WHAT TO WORK ON: Using the records below, filter for lines that contain the string "will" and copy them out.
————————
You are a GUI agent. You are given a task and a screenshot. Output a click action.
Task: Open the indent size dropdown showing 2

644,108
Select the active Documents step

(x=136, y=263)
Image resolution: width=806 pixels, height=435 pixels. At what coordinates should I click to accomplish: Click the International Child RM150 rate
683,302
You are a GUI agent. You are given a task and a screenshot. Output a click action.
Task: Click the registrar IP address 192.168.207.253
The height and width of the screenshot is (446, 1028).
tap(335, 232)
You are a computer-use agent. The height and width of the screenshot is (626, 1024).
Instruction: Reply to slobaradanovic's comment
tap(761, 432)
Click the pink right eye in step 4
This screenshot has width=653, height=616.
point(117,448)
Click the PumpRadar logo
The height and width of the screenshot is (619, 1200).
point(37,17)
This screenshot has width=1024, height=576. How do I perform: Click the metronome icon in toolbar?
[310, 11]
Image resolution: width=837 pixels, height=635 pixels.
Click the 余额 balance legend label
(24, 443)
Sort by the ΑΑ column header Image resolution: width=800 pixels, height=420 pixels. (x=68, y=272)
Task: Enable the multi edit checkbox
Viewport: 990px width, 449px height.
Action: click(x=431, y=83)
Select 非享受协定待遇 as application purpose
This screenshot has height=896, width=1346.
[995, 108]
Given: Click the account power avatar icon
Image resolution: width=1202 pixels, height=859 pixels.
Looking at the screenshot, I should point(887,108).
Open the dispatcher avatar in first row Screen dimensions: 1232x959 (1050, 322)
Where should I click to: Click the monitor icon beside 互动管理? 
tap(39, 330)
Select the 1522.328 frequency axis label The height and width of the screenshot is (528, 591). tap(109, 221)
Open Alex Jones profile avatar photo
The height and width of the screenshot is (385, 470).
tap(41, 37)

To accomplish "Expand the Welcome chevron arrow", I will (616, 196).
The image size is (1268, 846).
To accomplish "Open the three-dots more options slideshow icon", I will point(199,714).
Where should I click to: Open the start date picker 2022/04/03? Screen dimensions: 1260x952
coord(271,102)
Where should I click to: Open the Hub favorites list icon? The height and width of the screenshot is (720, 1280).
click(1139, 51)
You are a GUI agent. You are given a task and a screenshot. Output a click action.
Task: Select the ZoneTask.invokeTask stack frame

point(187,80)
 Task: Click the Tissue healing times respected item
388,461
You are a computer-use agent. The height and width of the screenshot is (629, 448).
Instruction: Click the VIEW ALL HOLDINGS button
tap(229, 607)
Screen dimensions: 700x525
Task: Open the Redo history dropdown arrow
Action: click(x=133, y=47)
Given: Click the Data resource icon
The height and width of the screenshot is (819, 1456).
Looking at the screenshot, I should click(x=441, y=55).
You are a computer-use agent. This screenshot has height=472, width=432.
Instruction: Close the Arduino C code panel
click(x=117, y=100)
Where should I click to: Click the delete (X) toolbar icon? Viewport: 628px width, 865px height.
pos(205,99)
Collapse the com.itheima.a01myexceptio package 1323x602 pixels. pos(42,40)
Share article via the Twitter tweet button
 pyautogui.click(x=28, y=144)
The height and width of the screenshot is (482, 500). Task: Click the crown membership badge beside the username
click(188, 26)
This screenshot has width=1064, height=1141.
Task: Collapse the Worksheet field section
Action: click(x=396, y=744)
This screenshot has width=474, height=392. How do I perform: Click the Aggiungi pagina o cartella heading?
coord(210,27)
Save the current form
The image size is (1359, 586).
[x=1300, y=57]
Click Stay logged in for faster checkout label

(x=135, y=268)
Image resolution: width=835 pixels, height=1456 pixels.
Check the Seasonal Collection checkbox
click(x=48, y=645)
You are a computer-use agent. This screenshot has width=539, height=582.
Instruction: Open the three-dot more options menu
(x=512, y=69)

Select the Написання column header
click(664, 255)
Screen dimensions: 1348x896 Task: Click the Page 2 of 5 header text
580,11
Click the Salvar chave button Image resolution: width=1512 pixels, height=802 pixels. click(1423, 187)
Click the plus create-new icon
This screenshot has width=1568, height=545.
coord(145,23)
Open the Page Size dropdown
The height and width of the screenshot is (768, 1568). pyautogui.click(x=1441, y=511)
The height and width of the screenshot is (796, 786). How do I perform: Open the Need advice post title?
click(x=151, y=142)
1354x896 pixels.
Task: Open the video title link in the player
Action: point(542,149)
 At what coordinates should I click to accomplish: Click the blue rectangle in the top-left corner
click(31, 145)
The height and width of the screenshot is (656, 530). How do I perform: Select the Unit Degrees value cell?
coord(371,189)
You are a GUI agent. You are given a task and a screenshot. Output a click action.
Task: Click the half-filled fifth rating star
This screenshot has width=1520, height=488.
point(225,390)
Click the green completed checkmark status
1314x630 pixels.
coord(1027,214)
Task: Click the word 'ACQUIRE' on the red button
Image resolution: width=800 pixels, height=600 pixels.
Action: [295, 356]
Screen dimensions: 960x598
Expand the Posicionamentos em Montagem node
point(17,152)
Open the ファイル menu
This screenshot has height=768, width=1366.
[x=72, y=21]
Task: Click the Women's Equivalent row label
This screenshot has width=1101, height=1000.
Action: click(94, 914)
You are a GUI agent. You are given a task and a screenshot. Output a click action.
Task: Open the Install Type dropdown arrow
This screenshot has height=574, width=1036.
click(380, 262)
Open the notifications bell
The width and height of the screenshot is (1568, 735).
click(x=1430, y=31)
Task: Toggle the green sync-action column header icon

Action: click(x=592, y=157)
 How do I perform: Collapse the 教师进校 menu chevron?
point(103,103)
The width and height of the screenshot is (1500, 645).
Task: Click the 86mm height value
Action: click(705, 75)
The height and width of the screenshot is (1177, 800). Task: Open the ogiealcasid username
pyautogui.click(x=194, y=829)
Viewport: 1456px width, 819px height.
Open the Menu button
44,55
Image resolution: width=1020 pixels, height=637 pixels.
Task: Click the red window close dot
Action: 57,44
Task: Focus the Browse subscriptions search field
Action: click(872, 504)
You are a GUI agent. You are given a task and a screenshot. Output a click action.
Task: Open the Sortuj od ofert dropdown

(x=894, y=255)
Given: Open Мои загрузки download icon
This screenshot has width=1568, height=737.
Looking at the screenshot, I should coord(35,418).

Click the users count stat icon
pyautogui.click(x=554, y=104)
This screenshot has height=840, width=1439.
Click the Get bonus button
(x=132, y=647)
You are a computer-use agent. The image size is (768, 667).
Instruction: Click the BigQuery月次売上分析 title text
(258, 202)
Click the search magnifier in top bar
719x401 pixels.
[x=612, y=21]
————————
YOUR SOLUTION:
To accomplish "Expand the Welcome chevron arrow", I will (616, 196).
To accomplish "Open the three-dots more options slideshow icon", I will point(199,714).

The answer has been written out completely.